I would have to disagree with Tim in that a Sabre 402 like other Sabres is a real performance sailor and will do substantially better in not only light air but also pointing ability. The PHRF ratings are not close ( 138 compared to 84) as just one of the measures. The Sabres have jib tracks against the coachroofs and also on their rails and point substantially higher. Their wing keel or fin keel and large rudder screams performance. Cailbers has the advantage of the greater varied sail plan for deep weather with the rig and two headsails. I have found the Sabres wide uncluttered gunwhales eaiser to walk forward on. Caliber has a great anchor locker. Caliber 21,000 lbs vrs Sabre 19,500 lbs. Sabre a little beamier by 6 inches. Sail area of the Caliber ( 100%)= 729 Sail area of the Sabre (100%) = 810, 12% more. 

Sabre 402 was sailing Cruiser of the year 1997.

In terms of the liveaboard space it all depends what you seek. Both are great setups.

I personally do not like Pullman berths and crawling over by wife. I also have yet to find any Pullman berth you can stretch out in like you can in a V berth. To me the need for the second head doesnt exhist and I would rather have the added space in my living area like the salon. Sabres interiors are richly wood designs with warm teak or cherry.Both have great ventilation. The Sabre has a table in the middle of the sette accessable on both ends. The Cailiber has a fold down table so the cabin appears more open, but you can get trapped behind the table if working there or eating when down.
Caliber has side facing Nav station, while Sabres is foreward facing. Sabre galley is great for passage making as you are enclosed for saftey. Caliber isnt bad either. Sabre reefer opens from the fromt or top while Caliber is a top loader only.

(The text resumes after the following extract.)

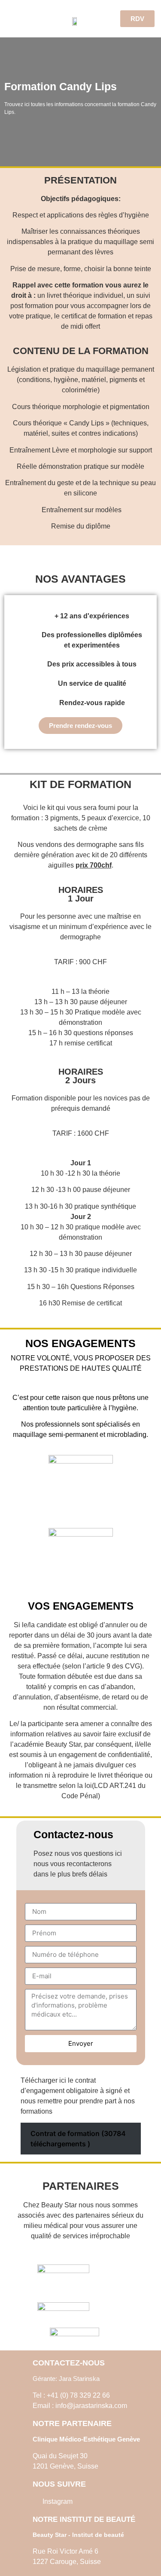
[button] (15, 19)
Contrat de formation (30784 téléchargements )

Cockpits are both very comfortable and safe. Both well thought out.

We have an example of both of these in our club and I have a friend who has a 402 WK which I have raced on and she is quite the powerhouse in the races. Skeg protected rudder can be an advantage.

This would be a tough choice as they are both great boats. For me I pick performance, however the Caliber is not a slug or poor performer, its tha the Sabre is just above most others in this size boat. I keep looking at both these boats also as my last boat. You cant go wrong either way


----------



## Irunbird (Aug 10, 2008)

Thanks, Tim- I was just about to ask about all that!

Ray


----------



## Tim R. (Mar 23, 2003)

Good info Chef. I would agree that around the cans the Sabre would significantly pull away upwind on a Caliber. Although the chainplate spacing may not be that much different. The caliber has a narrower beam by about 8" with the chainplates midway between the cabin and toe rail. I think the keel configuration is a bigger factor in their pointing abilities.

It would be interesting to see how these would perform head to head in a significant seaway.


----------



## chef2sail (Nov 27, 2007)

Keel and the deep rudder differences, plus the sail area is 12% more. The Sabres I have found are really racer cruisers.

I was fortunate enough to be on a Sabre 425 on 1500 about 8 years ago. They are thoroughbred performance cruisers. The speed of the Caliber might more likely compare with a Tartan 41 or 4100 another nice well made American boat.

The Sabres really are in a class of thier own with the living accomadations as well as performance characteristics. The J120 is quicker, but more spartan for long term live aboard cruising.

Another boat the OP should lok at is the Perry designed Saga. The 40 is nice, but the 43 is a sailing machine.

2006 Saga 40 Sail Boat For Sale - www.yachtworld.com
View Boat Photos - YachtWorld.com


----------



## PalmettoSailor (Mar 7, 2006)

lawdawg said:


> I would greatly appreciate some more thoughts on the comments about the seaworthiness of the Sabre as far as ocean passages go. I started looking at Island Packet 35's (the same sort of high displacement design thinking as the caliber), but then found a Sabre 42 for about the same price that is very well equipped. By going up in size I was able to get more of the storage and tankage that came in the smaller IP, but also feel that I am getting a boat that sails much better. I just helped take an IP42 from West Florida to the Bahamas last week and there was definitely a clear shortage of any light wind performance and the iron genoa was cranked up much more than I would be happy with.
> kd3pc- you commented that the Sabre would need much more upgrading to be capable of ocean passages, versus what the Caliber comes with. Do you think you could expand on this a bit?
> Sailingdog- you stated that the Sabre isn't designed as a blue-water cruiser, do you think you could add a few more comments?
> While I know that the Sabre isn't built with the same full keel, heavy displacement philosophy, I am still under the impression that it will make a good boat to not only enjoy cruising the caribbean with, but to also head to the Pacific in. Am I wrong in this assessment?
> ...


Our slipmate has a Sabre 425 and in my mind its built to a standard (similar to the Tartan 40 I crewed on for 3 years) that I would feel comfortable sailing offshore. He has raced it to Bermuda with no problems. I'm not sure about tankage, but I'd choose a Sabre over a Caliber (and I'm a Caliber fan)and figure out how to deal with the tankage issue. Well built and fast would be the combination I'd look for for offshore. People have circumnaved 40+ foot Hunter's and Catalina's, so there is no way you can say either of these boats are not up to the task. The Caliber's aren't slow, but a Sabre would do a horizon job on the Caliber pretty quickly and many times the boat that gets to port earlier misses having its build strength/crew endurance tested.


----------